BANGOR, Maine — The man stabbed 11 times in the back 16 months ago by the estranged husband of his girlfriend took the stand Wednesday in the jury trial of Ryan Witmer, 33, of Eddington.

The victim, a 42-year-old Bangor-area teacher, testified in Penobscot County Superior Court that Witmer broke into his estranged wife’s Orrington home late on Saturday, June 28, 2008, and tried to kill him. He said that after the defendant stabbed him during a struggle, Witmer turned the knife on himself and stabbed himself twice in the chest before slitting his own throat.

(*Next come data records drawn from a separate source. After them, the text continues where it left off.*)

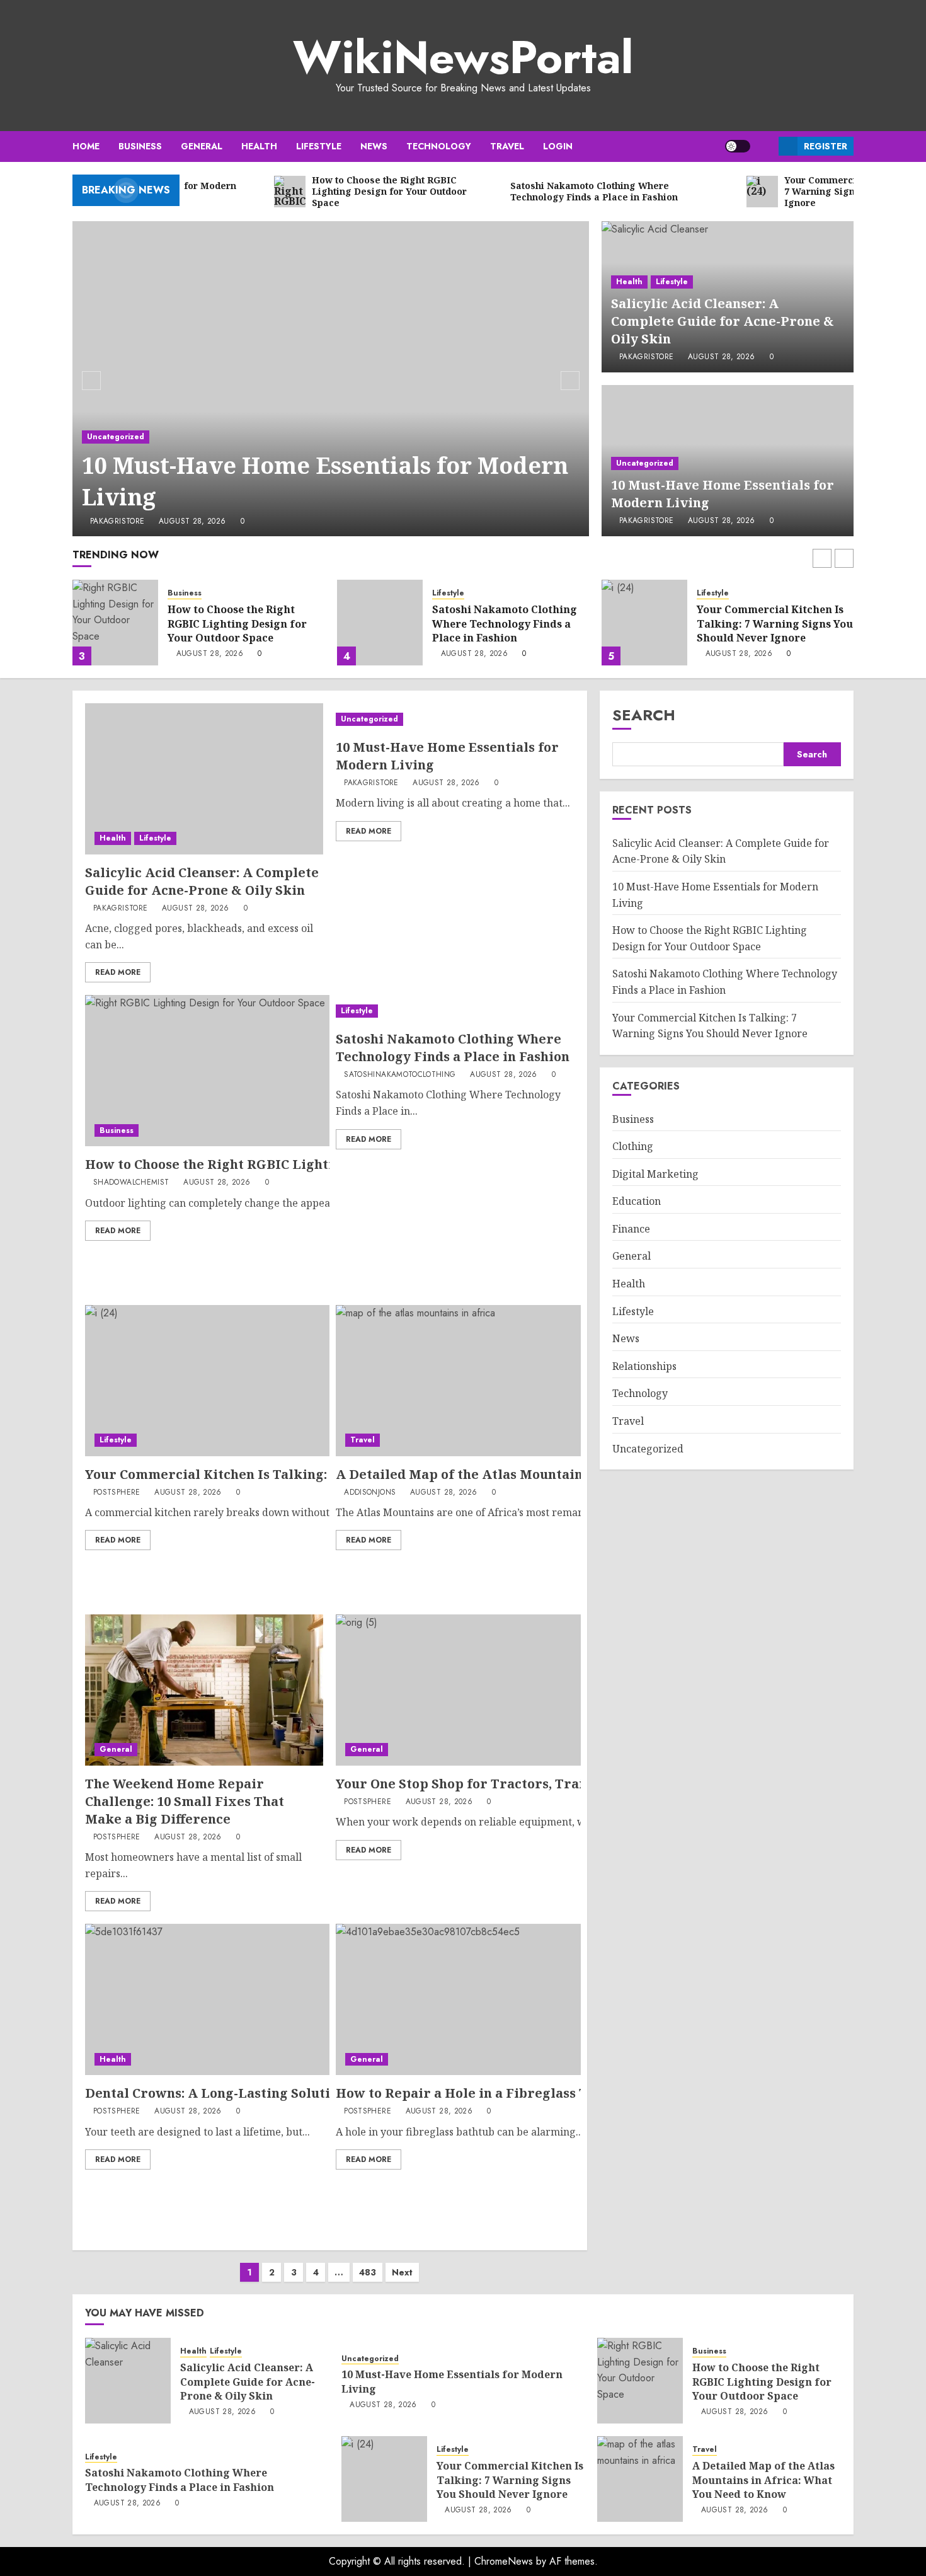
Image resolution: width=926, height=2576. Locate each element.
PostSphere (116, 1493)
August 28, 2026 (192, 522)
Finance (631, 1229)
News (373, 146)
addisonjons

A large color photograph of the teacher’s wounds was displayed to the jury. It showed bloody slash marks of varying lengths across his back. A bandage was visible under his left armpit.

He also testified that his left hand was cut in the altercation. As a result of his wounds, both his lungs collapsed, the victim said.

The teacher told the jury that he was at the home of Witmer’s estranged wife watching a movie when he heard a loud sound coming from the back of the house. He went to investigate, he said, while the woman ran upstairs.

“I stood listening,” he testified. “Then, I saw Ryan run toward me. He said ‘I’m going to kill you. You’re going to die.’”

The victim said that he did not see the knife but felt blows against his back.

“I could feel him slamming my back,” the teacher told the jury. “I assumed I was getting punched in the back. [When we moved] in front of the [front door], he brought the knife in front of me. That was the first time I saw it. I put my hand up and he stabbed my hand.”

The teacher, who spent six years in the U.S. Marine Corps and has a 1st degree black belt in Tae Kwan Do, said he backed through the living room and into the kitchen, where he tripped behind an island and fell on his back. He said that the next thing he knew, Witmer was standing over him with the knife.

At that point, he testified, Witmer’s estranged wife shouted at him from the living room.

“He stopped his pursuit of me and turned toward her,” the teacher said. “He said, ‘There you are, you [expletive]. You’re going to die.’ Then, he ran toward her slicing [the air.]”

When the male victim was able to get up, he told the jury, he went to the living room and put a choke hold on Witmer. That allowed the woman to get away from her now ex-husband. It was then that Witmer stabbed himself, the teacher testified.

The teacher and Witmer’s ex-wife met in January 2009 when she took her child from her first marriage to a Brewer karate studio where he was an instructor, the teacher testified Wednesday. She told Witmer, she wanted a divorce in April and her husband moved to his parents’ home in Eddington, Witmer’s ex-wife told the jury Tuesday.

She also testified that she began dating the teacher early in June, after she and Witmer had agreed to a settlement and visitation schedule for their then 7-month-old daughter. Both the ex-wife and the teacher denied seeing each other socially before Witmer had moved out of the Orrington home.

The ex-wife told the jury that the teacher now lives with her, her two children from her previous marriage and her daughter with Witmer. She said that the two plan to marry.

The teacher said that his 15-year-old daughter from a previous marriage, which ended in early 2009, spends two weeks a month with him in Orrington.

Witmer’s attorney, Daniel Lilley of Portland, asked the male victim if he had a knife in his pocket the night of the incident. The teacher said he did but that he never took it out of his pocket.

Lilley hinted Monday in his opening statement that although his client should not have been at the house, he did not initiate the attack.

“Fighting for your life is not a crime,” Lilley said Monday. “Survival is an instinct. You can hurt someone, even kill someone, if you do it to survive.”

The trial is expected to go the jury at the end of the week.

Witmer was indicted by the Penobscot County grand jury on Aug. 8, 2008, on charges of aggravated attempted murder, elevated aggravated assault, aggravated assault, burglary, violation of a protective order, domestic violence stalking and assault. Later the same month, he pleaded not guilty to the charges.

He has been held at the Penobscot County Jail since his arrest the day of the alleged attack.

If convicted, he faces a maximum sentence of life in prison on the aggravated attempted murder charge and up to 30 years on the elevated aggravated assault and the burglary charges.